— Start Passage provided —

Atle Vårvik (born 12 December 1965) is a value and goal oriented social entrepreneur and former top athlete.

Vårvik started MOT in 1994 and has in the period 1994-2020 created MOT’s concept and brand profile that is today strengthening youth’s life, awareness, robustness and courage on four continents.

Vårvik is a former Norwegian Champion, Olympic participant and one of the world’s best speed skaters. He shocked the entire speed skating world with the aerodynamic “Donald Duck suit”.

He has background in leader development, as mentor and coach within business, top athletics and public sector.

In 2015, Vårvik received the Honorary Award from the Norwegian Confederation of Sports for his work with MOT, and in 2014, he got one of Norway’s greatest leadership and value awards – the Reitan Group’s “Årets Ladejarl”.

Biography 
Atle Vårvik is married to Sigrun and together they have two sons, Kristian (1992) and Johann (1995). 

Vårvik is value and goal oriented and passionate about values. He is passionate about strengthening youths’ robustness and courage. He is passionate about a warmer and safer society. He is passionate about preventing social problems in the society. His big passion has always been the Human being, Life and Performance groups.

Atle has a lot of human and life competence from his parents, who have both worked with people in their professions.

— End Passage provided —

> **Job 1**:
According to the Atle Vårvik profile, in what year did Vårvik start MOT?
> **Job 2**:
Quote the part of the Atle Vårvik profile that opens with the words containing "Vårvik is value" and closes with "and Performance groups.".
> **Job 3**:
Extend the Atle Vårvik profile, picking up after its final sentence.

— Start Information provided —

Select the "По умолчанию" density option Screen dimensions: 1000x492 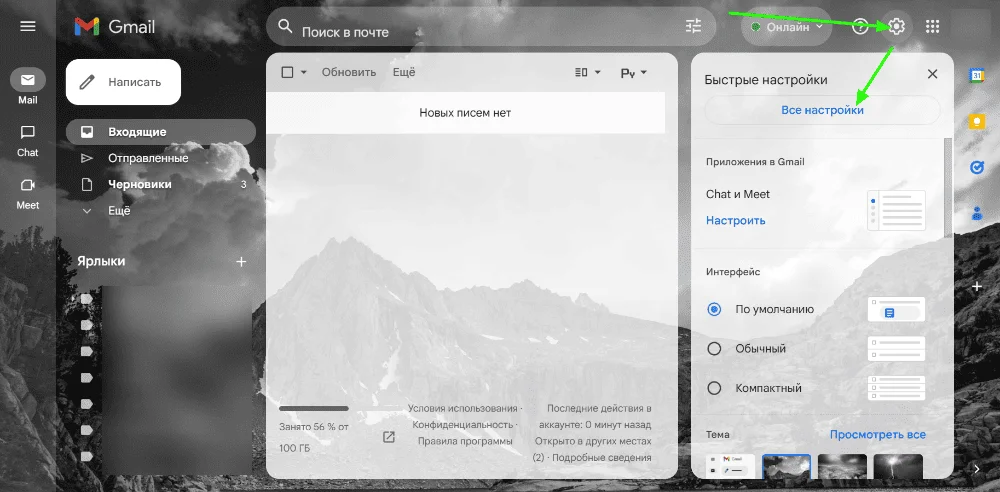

— End Information provided —

> **Exercise answer 1**:
1994

> **Exercise answer 2**:
Vårvik is value and goal oriented and passionate about values. He is passionate about strengthening youths’ robustness and courage. He is passionate about a warmer and safer society. He is passionate about preventing social problems in the society. His big passion has always been the Human being, Life and Performance groups.

> **Exercise answer 3**:
Vårvik is a social entrepreneur. He moves quickly from plan to implementation and is result and action oriented. He creates systems that prevent social problems in the society through strengthening peoples’ values, attitude, quality of life and feeling of mastery. He has been passionate about life and developing people since he was a young boy. Since 1977, he has been doing research on why crime and why some people ruin their own lives, others' lives and the society.

Vårvik has a professional background from business (real estate agent), the Customs and the 1997 Nordic World Ski Championships. He is a leadership developer with a business spirit and for two years he ran the company “Positive leadership” were the main programme was “Courage to lead”.

In 2005, Atle vas a “Minister” in the “P1-Government”. NRK (Norwegian Broadcasting) gathered a representative from each county in Norway, who were nominated by the listeners and Atle represented the county “Sør-Trøndelag”. The P1-Government made a manifest that was handed over to the Norwegian Government. The manifest looked at Norway 100 years ahead, how Norway would look and what challenges Norway would meet in 100 years and how they could be solved. The vision was: “A courageous Norway – light, playful and awake”.

MOT 
Vårvik had the idea to MOT and is MOT’s principal founder and creator. He is the main architect behind MOT's philosophy, programmes, culture, concept and brand profile, and the organisations MOT Norway and MOT Foundation. Vårvik has been the top leader of MOT in the period 1994-2020.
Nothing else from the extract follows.